**WORK TO COMPLETE**
Reproduce each of the following items verbatim, line for line.

**RECORD EXCERPTS**
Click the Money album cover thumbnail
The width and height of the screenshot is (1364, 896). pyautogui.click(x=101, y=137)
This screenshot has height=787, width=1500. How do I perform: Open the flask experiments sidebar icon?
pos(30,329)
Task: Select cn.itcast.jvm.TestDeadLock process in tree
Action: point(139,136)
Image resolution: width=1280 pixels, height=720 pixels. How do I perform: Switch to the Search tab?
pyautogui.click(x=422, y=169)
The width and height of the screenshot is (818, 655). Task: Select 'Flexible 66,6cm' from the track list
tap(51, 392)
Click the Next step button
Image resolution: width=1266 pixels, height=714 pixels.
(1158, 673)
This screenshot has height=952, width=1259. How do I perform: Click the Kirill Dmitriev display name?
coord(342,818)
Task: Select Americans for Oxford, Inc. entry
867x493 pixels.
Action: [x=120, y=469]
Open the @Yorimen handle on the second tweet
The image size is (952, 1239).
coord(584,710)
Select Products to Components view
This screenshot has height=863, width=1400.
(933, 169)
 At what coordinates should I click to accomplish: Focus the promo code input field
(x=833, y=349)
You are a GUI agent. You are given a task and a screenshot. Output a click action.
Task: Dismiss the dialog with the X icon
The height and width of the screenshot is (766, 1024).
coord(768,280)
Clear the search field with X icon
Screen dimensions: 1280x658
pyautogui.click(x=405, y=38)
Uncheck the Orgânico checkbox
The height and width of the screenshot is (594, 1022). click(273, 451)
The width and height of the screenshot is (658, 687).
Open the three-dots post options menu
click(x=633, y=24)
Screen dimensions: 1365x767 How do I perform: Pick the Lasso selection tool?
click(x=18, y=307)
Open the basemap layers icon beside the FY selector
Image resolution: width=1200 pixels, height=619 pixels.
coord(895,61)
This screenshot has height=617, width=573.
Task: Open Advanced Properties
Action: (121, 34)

**WRITTEN SOLUTION**
Click the Money album cover thumbnail
The width and height of the screenshot is (1364, 896). pyautogui.click(x=101, y=137)
This screenshot has height=787, width=1500. How do I perform: Open the flask experiments sidebar icon?
pos(30,329)
Task: Select cn.itcast.jvm.TestDeadLock process in tree
Action: point(139,136)
Image resolution: width=1280 pixels, height=720 pixels. How do I perform: Switch to the Search tab?
pyautogui.click(x=422, y=169)
The width and height of the screenshot is (818, 655). Task: Select 'Flexible 66,6cm' from the track list
tap(51, 392)
Click the Next step button
Image resolution: width=1266 pixels, height=714 pixels.
(1158, 673)
This screenshot has height=952, width=1259. How do I perform: Click the Kirill Dmitriev display name?
coord(342,818)
Task: Select Americans for Oxford, Inc. entry
867x493 pixels.
Action: [x=120, y=469]
Open the @Yorimen handle on the second tweet
The image size is (952, 1239).
coord(584,710)
Select Products to Components view
This screenshot has height=863, width=1400.
(933, 169)
 At what coordinates should I click to accomplish: Focus the promo code input field
(x=833, y=349)
You are a GUI agent. You are given a task and a screenshot. Output a click action.
Task: Dismiss the dialog with the X icon
The height and width of the screenshot is (766, 1024).
coord(768,280)
Clear the search field with X icon
Screen dimensions: 1280x658
pyautogui.click(x=405, y=38)
Uncheck the Orgânico checkbox
The height and width of the screenshot is (594, 1022). click(273, 451)
The width and height of the screenshot is (658, 687).
Open the three-dots post options menu
click(x=633, y=24)
Screen dimensions: 1365x767 How do I perform: Pick the Lasso selection tool?
click(x=18, y=307)
Open the basemap layers icon beside the FY selector
Image resolution: width=1200 pixels, height=619 pixels.
coord(895,61)
This screenshot has height=617, width=573.
Task: Open Advanced Properties
Action: (121, 34)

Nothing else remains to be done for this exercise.